Task instructions -> Restate word for word the section of the entries that opens at the line containing "Instruction: Click the" and closes at the line containing "Click the teal", both lines kept, pictures dropped.

Data shown ->
-------

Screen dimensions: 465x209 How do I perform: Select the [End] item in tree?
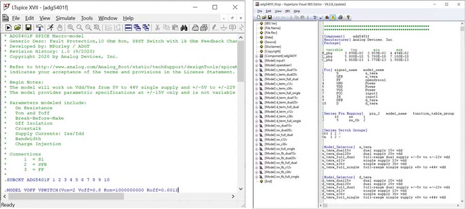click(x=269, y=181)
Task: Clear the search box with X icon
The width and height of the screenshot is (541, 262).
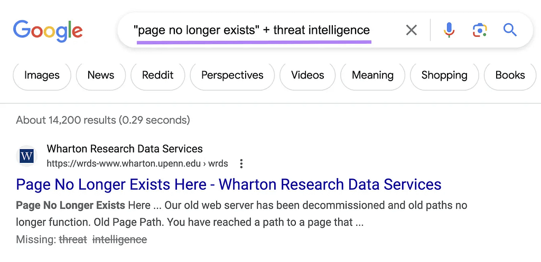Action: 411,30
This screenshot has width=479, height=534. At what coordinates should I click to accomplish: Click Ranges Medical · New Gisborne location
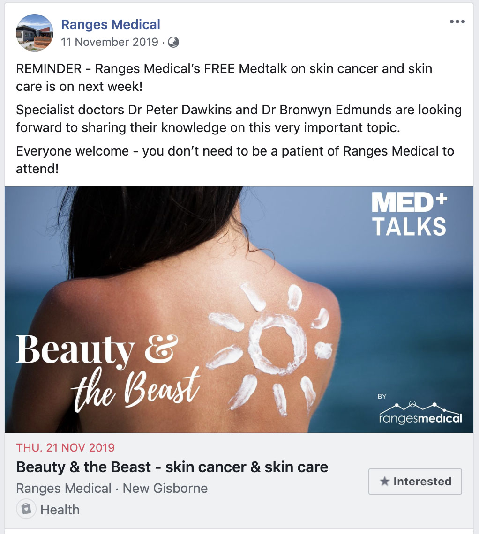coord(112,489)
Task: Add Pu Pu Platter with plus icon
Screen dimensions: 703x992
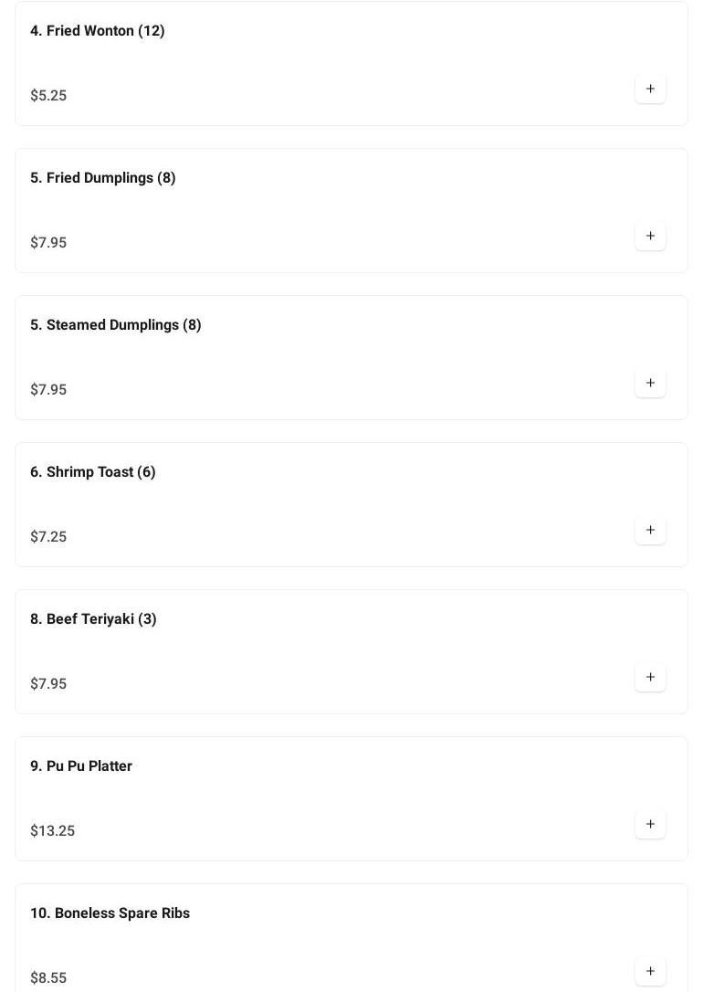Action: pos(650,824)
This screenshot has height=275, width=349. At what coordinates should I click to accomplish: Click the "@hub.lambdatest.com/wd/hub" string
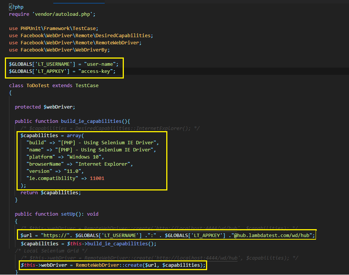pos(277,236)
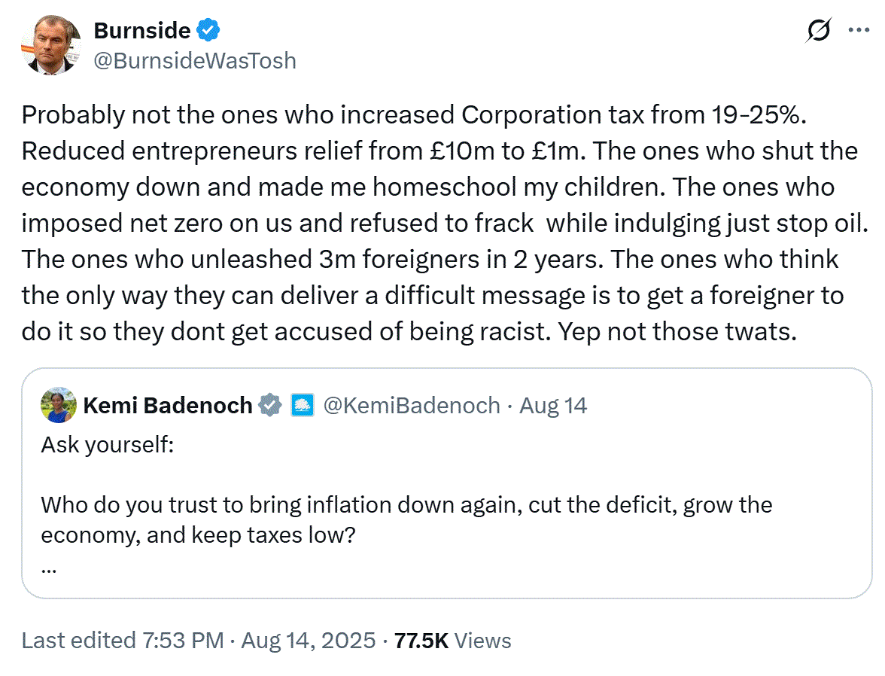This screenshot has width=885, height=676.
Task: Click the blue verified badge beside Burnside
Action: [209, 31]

-------

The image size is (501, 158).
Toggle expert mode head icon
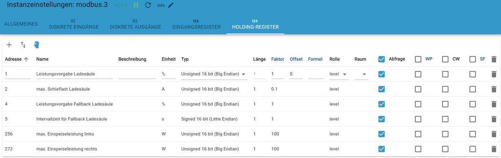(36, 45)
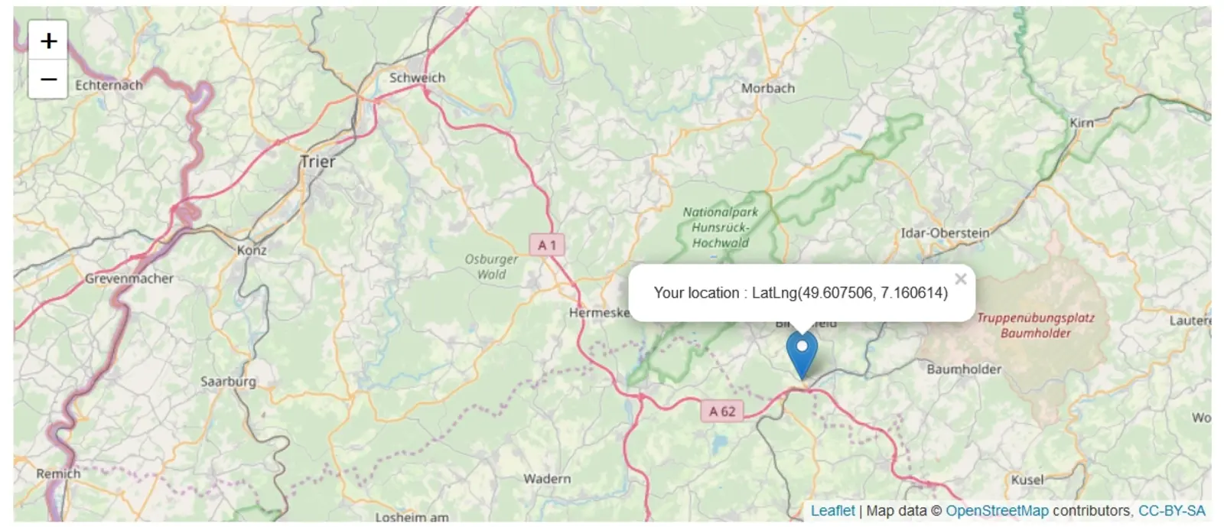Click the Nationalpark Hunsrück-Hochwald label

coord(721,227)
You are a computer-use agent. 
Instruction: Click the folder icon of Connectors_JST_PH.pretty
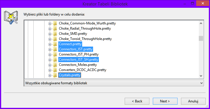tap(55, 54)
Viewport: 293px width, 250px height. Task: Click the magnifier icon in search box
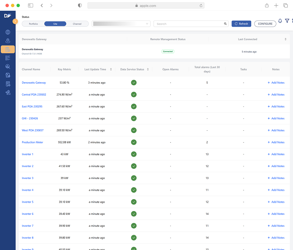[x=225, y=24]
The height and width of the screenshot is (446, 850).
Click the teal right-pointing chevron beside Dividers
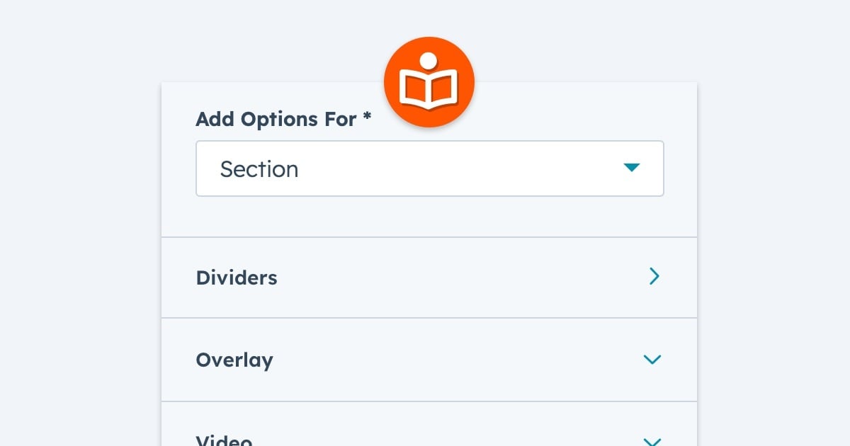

-------

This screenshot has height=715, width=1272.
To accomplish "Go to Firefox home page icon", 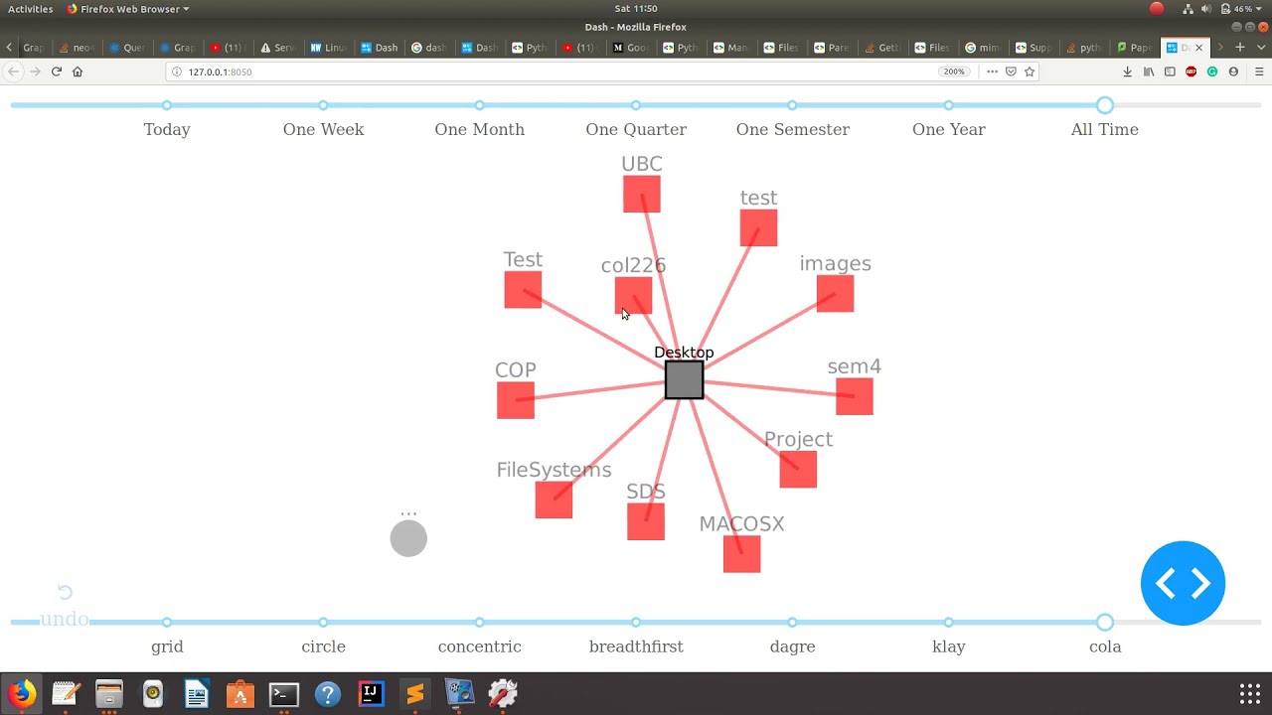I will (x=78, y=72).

-------

Result below ->
Instruction: Click the folder icon of Connectors_JST_PH.pretty
tap(55, 54)
Viewport: 293px width, 250px height. Task: Click the magnifier icon in search box
[x=225, y=24]
The height and width of the screenshot is (446, 850).
Click the teal right-pointing chevron beside Dividers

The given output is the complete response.